## [Text shown]
***

I can only compare the first two, since they are in the same point of stride (grounded), while the third is in the suspension phase. 

Between the first two, I like the first one a lot better. The horse (who is very young, if I'm not mistaken) has a very up and open frame. He has great forward movement, with a semi-dropped haunch (considering the reach), raised back, long, stretched neck, open throat latch, and proper vertical position. 

The second horse, on the other hand, is moving more up than out, with more action than the first horse. It also seems as if he's on the verge of hollowing. His throat latch is closed, and his face is pulled in. The rider's hands and his mouth, are disconnected, which may have played a role in his false frame.

I'm interested to hear your input, JustDressageIt. I've never read that book, but now I may have to!


----------



## minihorse927

I would say that the first one is the best extended trot. It is realy engaging the hindquarters and really reaching with those front legs. The extended trot is defined as a clear increase in speed and length of gait, but speed is not to be excessive, this best suits #1 in the pictures. I think #3 looks like it is about ready to break stride or is being pushed to its limit on the extended trot.


----------



## Spyder

I don't like any of them.

The first one along with the other two have the same fault of the leg being extended beyong the verticle ( head position) with is actually incorrect according to the description in the FEI rulebook.

***

## [Activities]
• 1. In the forum thread on extended trots, why does the first poster compare only the first two horses?
• 2. Decide whether each statement agrees with the forum thread on extended trots. Answer yes or no for each, and quote the words from the thread that settle it.
(a) The first poster describes the second horse's throat latch as open.
(b) minihorse927 judges the first one to be the best extended trot.
(c) Spyder says all three horses share the same fault.
• 3. From the forum thread on extended trots, reproduce the passage that starts at the words "The first one along" and ends after the words "the FEI rulebook.".

## [Provided data]
***

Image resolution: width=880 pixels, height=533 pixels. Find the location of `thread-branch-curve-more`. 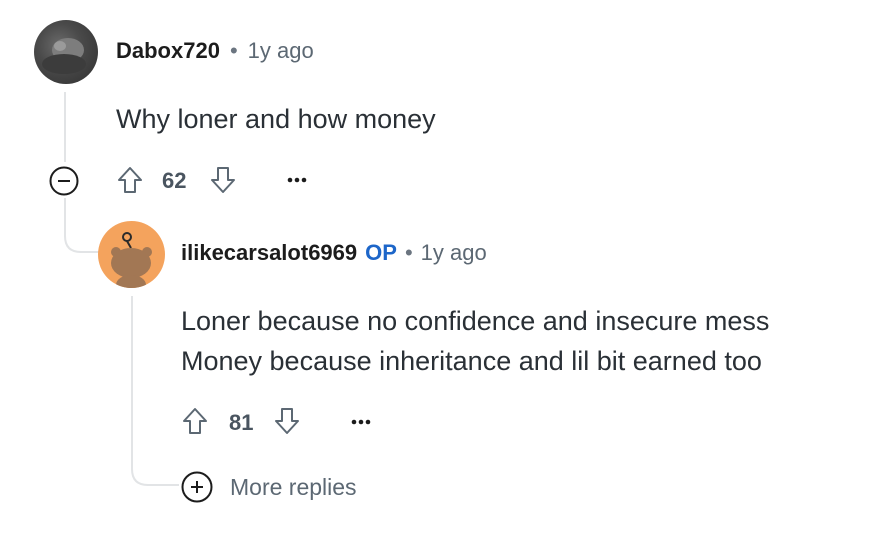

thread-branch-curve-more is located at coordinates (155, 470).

***

## [Solution set]
• 1. Those two are at the same point of stride (grounded), while the third is in the suspension phase.

• 2.
(a) No: "His throat latch is closed, and his face is pulled in."
(b) Yes: "I would say that the first one is the best extended trot."
(c) Yes: "The first one along with the other two have the same fault"

• 3.
The first one along with the other two have the same fault of the leg being extended beyong the verticle ( head position) with is actually incorrect according to the description in the FEI rulebook.